O simples atraso no pagamento de uma das parcelas do prêmio não se equipara ao inadimplemento total da obrigação do segurado; assim, não confere à seguradora o direito de descumprir sua obrigação principal, que, no seguro-saúde, é indenizar pelos gastos despendidos com o tratamento do paciente. Esse foi o entendimento da Terceira Turma ao julgar o REsp 293.722, de relatoria da ministra Nancy Andrighi.

No caso analisado pelo colegiado, o Tribunal de Justiça de São Paulo (TJSP) reconheceu à segurada o direito de receber indenização por alguns dias em que esteve internada, prazo durante o qual a seguradora suspendeu a cobertura, alegando atraso no pagamento do prêmio.
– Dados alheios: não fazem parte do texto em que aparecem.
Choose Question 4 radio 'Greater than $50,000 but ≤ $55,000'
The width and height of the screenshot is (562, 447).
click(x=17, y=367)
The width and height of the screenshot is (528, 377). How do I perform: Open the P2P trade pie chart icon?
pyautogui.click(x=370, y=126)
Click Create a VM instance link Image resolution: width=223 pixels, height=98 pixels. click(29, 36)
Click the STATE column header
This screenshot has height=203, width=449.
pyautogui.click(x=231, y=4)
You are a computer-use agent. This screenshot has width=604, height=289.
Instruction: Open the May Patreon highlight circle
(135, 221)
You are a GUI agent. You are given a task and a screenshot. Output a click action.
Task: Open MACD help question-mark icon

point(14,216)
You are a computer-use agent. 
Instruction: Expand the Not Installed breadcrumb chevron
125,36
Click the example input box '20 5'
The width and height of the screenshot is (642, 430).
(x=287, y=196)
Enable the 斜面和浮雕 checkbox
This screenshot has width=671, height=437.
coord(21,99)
No recurso especial, a seguradora sustentou que há, tanto no Código Civil quanto no Decreto-Lei 73/1966, a previsão do pagamento do prêmio como condição para que o segurado receba a cobertura, de modo que o inadimplemento levaria à suspensão automática da cobertura.

Em seu voto, a relatora sublinhou que, de fato, o Código Civil prevê a obrigação do pagamento antecipado do prêmio como condição para a indenização securitária.

Porém, ela destacou que a jurisprudência do STJ é no sentido de que, para haver efetivamente desequilíbrio contratual, a ponto de se encerrar ou suspender o contrato no que tange à obrigação principal, o inadimplemento deve ser significativo a ponto de privar substancialmente o credor da prestação a que teria direito.

"Tratando-se de contrato de seguro-saúde, em que a indenização pelos gastos com internação constitui-se em obrigação principal da seguradora, o mero atraso no pagamento de uma parcela do prêmio não se equipara ao inadimplemento total do segurado, motivo pelo qual não pode acarretar a desobrigação da outra parte", afirmou Nancy Andrighi.